A small post this week. I've got two projects half way along, but got slowed down by Epic Fail, initial resource gathering for Defensive Terrain and .... well life.
These are 8 Italian men at arms with pole arms (a mix of pole axes and Lucerne hammers) from the Perry Renaissance range. There are 6 from a the pack labelled Italian Heavy Infantry, a standard bearer from the Italian command pack and a plastic dismounted knight.
The standard reference for these guys is of course Renaissance art and there is a background figure in Carpaccio's Legend of St Ursula (this period gets the best reference links) that shows up in Ospreys and the like.
|The dude with the Lucerne hammer and the red pants by the water. Note that he is left handed apparently - how sinister.|
The heavies figures come with the lovely oval shields that appear in artwork, but it's not clear that you could use an oval shield and poleaxe so I have left them off. My wife (a fabric junkie) questioned the bright scarlet and yellow hose, but I went with them on the basis of "that's the colour set Raphael used". I think that she is right, but I want my figs to have the same pop as a Mantegna or a Bellini.
|Nicely illustrating the colour palette, that stairclimbers were not needed in the 15th century and why I won't be joining a reenactment group any time soon.|
The big change for me is the basing. I have taken the group's advice and used a Liquidtex Gel medium. The mix used was the medium, plus small "rocks" plus Raw Umber (which is after all coloured after Renaissance Italian mud). The Umber looked dark so I dry brushed it with Burnt Sienna (more Italian mud).

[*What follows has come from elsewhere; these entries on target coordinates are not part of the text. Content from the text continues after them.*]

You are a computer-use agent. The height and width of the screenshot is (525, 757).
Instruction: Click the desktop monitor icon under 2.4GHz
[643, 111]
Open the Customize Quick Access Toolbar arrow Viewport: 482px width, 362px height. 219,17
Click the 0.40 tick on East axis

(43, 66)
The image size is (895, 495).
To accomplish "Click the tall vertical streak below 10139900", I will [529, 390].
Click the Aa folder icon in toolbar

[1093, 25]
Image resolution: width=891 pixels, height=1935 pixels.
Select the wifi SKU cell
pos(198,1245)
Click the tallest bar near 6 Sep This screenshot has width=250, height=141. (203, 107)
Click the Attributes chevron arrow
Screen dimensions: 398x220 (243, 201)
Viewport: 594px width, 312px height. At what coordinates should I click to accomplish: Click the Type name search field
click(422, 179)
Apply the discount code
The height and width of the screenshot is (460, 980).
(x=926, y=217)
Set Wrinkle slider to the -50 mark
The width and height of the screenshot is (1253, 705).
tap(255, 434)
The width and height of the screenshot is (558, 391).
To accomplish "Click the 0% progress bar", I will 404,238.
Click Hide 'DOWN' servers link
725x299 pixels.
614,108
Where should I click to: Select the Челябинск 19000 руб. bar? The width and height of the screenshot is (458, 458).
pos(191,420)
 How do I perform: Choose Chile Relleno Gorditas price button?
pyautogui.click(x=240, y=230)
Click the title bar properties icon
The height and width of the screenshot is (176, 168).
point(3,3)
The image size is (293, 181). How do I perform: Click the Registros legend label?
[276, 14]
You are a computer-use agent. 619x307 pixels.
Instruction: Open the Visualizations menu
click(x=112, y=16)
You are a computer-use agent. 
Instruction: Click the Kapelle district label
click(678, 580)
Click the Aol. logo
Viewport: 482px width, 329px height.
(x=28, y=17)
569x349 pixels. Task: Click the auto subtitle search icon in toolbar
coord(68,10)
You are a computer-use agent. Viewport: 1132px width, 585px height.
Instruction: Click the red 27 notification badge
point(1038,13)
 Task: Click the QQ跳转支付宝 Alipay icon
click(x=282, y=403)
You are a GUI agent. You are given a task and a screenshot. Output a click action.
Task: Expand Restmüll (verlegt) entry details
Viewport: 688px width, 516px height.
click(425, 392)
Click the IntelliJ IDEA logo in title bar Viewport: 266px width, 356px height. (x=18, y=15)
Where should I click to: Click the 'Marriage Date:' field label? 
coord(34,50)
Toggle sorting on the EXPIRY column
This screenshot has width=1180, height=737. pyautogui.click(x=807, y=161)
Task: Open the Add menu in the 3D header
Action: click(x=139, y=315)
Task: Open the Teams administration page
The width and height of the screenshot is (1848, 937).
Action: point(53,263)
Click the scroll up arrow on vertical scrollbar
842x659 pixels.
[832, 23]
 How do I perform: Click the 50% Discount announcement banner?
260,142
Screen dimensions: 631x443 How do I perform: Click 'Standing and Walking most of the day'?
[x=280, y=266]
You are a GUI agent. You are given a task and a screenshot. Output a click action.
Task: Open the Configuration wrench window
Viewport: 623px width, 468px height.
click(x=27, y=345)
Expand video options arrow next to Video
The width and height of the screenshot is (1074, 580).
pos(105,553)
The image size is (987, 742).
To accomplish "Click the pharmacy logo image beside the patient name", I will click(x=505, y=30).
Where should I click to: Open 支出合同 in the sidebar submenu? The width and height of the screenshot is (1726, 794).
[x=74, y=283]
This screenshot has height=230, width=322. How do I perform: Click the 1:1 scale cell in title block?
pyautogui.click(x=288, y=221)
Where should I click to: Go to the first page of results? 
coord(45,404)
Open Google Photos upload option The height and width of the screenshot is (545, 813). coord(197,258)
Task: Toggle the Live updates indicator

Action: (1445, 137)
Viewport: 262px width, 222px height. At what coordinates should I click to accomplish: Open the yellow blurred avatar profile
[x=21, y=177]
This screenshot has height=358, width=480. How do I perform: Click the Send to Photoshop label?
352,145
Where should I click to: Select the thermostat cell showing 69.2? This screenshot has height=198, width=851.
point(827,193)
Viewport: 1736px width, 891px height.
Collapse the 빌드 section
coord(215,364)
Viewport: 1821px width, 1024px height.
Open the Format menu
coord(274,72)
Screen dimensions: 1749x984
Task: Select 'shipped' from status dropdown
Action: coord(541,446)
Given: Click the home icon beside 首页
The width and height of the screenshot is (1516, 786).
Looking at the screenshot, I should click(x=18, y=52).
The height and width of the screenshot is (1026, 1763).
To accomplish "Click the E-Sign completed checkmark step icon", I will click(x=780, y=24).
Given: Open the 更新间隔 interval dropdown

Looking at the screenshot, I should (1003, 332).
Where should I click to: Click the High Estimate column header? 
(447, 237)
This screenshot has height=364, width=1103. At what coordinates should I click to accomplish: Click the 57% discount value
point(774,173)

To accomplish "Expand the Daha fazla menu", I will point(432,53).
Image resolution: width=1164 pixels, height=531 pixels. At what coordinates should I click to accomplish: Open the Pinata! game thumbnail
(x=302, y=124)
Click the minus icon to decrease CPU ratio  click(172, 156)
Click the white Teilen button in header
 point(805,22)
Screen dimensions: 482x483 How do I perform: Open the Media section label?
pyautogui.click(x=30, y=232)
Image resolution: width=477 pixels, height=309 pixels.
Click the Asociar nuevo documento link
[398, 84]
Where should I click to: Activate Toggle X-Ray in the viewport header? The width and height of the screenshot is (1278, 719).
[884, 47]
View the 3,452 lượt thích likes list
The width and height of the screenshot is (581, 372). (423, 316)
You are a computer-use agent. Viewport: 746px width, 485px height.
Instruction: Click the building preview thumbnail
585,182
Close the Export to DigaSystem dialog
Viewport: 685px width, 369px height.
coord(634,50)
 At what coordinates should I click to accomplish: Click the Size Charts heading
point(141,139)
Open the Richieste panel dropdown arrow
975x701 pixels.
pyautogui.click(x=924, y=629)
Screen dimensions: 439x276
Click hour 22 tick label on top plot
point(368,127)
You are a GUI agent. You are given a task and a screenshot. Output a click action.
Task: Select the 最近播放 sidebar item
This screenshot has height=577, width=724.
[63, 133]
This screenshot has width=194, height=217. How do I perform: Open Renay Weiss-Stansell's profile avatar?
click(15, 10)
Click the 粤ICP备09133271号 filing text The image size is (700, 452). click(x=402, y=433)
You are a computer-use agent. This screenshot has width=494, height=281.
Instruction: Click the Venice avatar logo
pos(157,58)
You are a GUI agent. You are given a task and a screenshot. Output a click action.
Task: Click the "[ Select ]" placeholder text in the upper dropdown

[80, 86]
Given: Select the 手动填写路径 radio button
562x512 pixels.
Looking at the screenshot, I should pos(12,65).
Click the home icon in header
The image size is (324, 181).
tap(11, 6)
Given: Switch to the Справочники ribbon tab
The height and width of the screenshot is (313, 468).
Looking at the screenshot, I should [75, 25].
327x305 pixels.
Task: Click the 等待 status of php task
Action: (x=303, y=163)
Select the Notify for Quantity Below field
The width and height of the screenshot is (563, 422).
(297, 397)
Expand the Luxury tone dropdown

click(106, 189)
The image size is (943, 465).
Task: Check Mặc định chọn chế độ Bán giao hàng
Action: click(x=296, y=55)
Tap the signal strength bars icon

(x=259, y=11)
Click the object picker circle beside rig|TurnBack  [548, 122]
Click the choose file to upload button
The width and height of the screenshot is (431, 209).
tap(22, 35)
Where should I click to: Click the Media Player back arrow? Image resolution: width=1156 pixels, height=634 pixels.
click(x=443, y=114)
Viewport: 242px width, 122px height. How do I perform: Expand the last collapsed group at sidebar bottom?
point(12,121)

The tufts are GW Mordheim turf which looks like dried out grass and weeds to me, and thus suitable for a hot Tuscan summer.
Favourable feedback on my basing is always welcome, constructive criticism will initially be met by curling up in a fetal position and whimpering and then be welcome.
That is a great crew of Italian miscreants Peter. I rather like racous colours you went with for their hose. I can just imagine these guys, menacingly fingering their Lucerne hammers (left handed, no less) saying, 'Hey buddy, you got sumtin' smart to say about my hose?'
I like where you're going with your groundwork Peter. My only suggestion would be to drybrush both the cured gel and the tufts with a lighter tone to highlight them a bit more.
I'm really looking forward to seeing these on the table in our upcoming Italian Wars game!